The small size of these sound generators makes them easy to wear during everyday activity. Once they have been worn and the volume regulated, the person may “forget” they are wearing them for the rest of the day. Their maintenance is limited to periodically replacing the battery which can be done by the user. Custom sound generators are both useful for total masking therapy [36] and for partial masking therapy, according to tinnitus retraining therapy (TRT) [37] (Picture 2).

tinnitus treatment picture - Real size of a custom sound generator or a combi hearing aid used in sound therapy

Picture 2 Real size of a custom sound generator or a combi hearing aid used in sound therapy

Hearing Aid Devices

The most suitable hearing aids for sound therapy are the open-ear hearing aids [38, 39], which have a mini speaker placed at the entrance of the ear canal. The size of the small case housing the battery resembles that of a bean. Like the custom sound generators, their ease is such that wearers often do not even feel them.

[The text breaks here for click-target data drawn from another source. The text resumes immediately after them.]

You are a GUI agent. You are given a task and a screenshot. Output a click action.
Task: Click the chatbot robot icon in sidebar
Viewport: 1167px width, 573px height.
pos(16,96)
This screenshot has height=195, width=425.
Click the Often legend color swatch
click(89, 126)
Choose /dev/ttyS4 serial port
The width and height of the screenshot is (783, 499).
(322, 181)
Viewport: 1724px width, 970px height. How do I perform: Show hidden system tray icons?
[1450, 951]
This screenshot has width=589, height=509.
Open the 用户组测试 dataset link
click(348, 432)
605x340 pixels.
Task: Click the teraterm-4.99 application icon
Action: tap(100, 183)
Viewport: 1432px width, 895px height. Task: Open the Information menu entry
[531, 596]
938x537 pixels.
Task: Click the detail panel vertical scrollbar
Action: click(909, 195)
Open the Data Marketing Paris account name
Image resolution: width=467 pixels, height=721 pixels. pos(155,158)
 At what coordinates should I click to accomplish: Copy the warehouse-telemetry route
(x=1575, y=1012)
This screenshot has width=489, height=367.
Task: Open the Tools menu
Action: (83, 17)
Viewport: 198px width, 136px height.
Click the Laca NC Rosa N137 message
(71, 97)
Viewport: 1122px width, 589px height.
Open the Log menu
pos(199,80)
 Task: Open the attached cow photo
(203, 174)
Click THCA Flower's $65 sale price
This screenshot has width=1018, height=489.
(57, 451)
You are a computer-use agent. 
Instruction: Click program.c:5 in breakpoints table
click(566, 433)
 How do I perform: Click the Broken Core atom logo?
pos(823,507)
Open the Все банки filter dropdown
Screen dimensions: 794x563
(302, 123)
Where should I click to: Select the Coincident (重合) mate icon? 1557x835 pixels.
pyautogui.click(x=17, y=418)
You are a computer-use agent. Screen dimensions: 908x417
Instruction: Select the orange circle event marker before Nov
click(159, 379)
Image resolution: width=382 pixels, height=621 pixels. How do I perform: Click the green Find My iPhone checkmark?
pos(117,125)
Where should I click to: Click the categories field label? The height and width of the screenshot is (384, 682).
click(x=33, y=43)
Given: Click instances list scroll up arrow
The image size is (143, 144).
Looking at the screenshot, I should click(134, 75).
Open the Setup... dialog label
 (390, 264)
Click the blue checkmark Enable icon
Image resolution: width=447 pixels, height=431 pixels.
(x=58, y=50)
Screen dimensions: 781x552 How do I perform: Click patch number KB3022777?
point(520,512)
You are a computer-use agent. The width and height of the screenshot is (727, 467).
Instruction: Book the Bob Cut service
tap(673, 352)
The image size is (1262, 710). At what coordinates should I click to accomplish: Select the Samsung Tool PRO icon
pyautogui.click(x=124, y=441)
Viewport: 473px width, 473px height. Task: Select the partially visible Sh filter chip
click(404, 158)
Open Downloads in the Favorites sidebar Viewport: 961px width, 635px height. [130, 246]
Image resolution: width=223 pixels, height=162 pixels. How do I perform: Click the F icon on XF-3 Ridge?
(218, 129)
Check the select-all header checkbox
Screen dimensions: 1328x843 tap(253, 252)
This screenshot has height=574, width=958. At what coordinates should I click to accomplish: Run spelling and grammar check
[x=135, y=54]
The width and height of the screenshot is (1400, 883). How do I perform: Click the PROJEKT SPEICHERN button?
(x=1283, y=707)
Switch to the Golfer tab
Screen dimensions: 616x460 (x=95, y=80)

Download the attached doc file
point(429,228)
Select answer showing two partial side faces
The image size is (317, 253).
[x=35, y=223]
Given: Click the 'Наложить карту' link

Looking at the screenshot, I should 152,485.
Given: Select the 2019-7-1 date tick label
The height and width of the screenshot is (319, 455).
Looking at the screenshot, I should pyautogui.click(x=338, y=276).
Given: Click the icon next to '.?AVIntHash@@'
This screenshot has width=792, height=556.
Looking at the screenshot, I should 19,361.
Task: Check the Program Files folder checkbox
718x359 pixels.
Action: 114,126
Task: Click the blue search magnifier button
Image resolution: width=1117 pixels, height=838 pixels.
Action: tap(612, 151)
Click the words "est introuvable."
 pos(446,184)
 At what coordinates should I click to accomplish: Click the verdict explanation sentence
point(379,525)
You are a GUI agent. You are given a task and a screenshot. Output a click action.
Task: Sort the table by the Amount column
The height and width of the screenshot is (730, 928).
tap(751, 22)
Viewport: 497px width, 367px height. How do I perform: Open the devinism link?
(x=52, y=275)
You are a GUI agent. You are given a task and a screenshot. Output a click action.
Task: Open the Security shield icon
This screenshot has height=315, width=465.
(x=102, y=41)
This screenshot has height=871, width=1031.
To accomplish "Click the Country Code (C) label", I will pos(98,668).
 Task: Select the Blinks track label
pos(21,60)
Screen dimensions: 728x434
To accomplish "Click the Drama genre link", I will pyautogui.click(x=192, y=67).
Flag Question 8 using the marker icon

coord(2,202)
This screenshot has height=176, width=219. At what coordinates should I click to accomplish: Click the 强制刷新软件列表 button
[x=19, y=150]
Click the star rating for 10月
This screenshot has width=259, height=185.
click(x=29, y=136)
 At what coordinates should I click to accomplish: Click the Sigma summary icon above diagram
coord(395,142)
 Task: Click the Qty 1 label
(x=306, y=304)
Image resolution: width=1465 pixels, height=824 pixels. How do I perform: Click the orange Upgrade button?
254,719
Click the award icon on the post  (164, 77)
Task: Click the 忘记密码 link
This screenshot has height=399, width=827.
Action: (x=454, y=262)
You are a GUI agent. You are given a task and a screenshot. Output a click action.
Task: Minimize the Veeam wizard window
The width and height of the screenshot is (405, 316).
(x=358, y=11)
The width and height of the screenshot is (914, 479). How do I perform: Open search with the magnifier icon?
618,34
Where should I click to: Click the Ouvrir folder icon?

Hearing aids are designed to compensate for hearing loss and lack of auditory stimulation. Unfortunately, hearing aids currently available are not able to amplify sounds with a frequency above 6–7 kHz, a range of hearing that is often impaired in individuals with tinnitus; for this reason, ordinary hearing aids may be less efficient in compensating for lost auditory stimulation. Besides hearing aids, the new generation Combi (combination hearing aids) now available, combine common prostheses with the ability to generate an enrichment sound, similar to what custom sound generators provide. The Combi devices represent the most innovative and efficient therapeutic tools for tinnitus and hearing loss, because they can combine auditory stimulation in impaired hearing areas with either partial or total tinnitus masking [40, 41].

Implantable Hearing Aids

Traditional acoustic prostheses and Combi hearing aids are not generally recommended for patients with conductive hearing loss caused by external and middle- ear malformations or in patients with chronic middle-ear infection. Such individuals may benefit from the bone-anchored hearing aids, which transmit sound vibrations to the inner ear through a titanium rod implanted into the bone. The increase in use of implantable hearing aids during recent years has made it possible to assess their efficacy for treatment of tinnitus. Implantable middle-ear prostheses provide better sound therapy for some patients with tinnitus than traditional hearing aids [42], probably because they provide amplification in a wider frequency range and because of the “naturalness of the amplification”. The cost, as well as the required surgery, limits the use of these devices. Cochlear implants can provide input to the auditory nervous system that can reduce tinnitus in many individuals, both in those with severe hearing loss and in individuals with good hearing on one ear who have severe tinnitus referred to that side [43].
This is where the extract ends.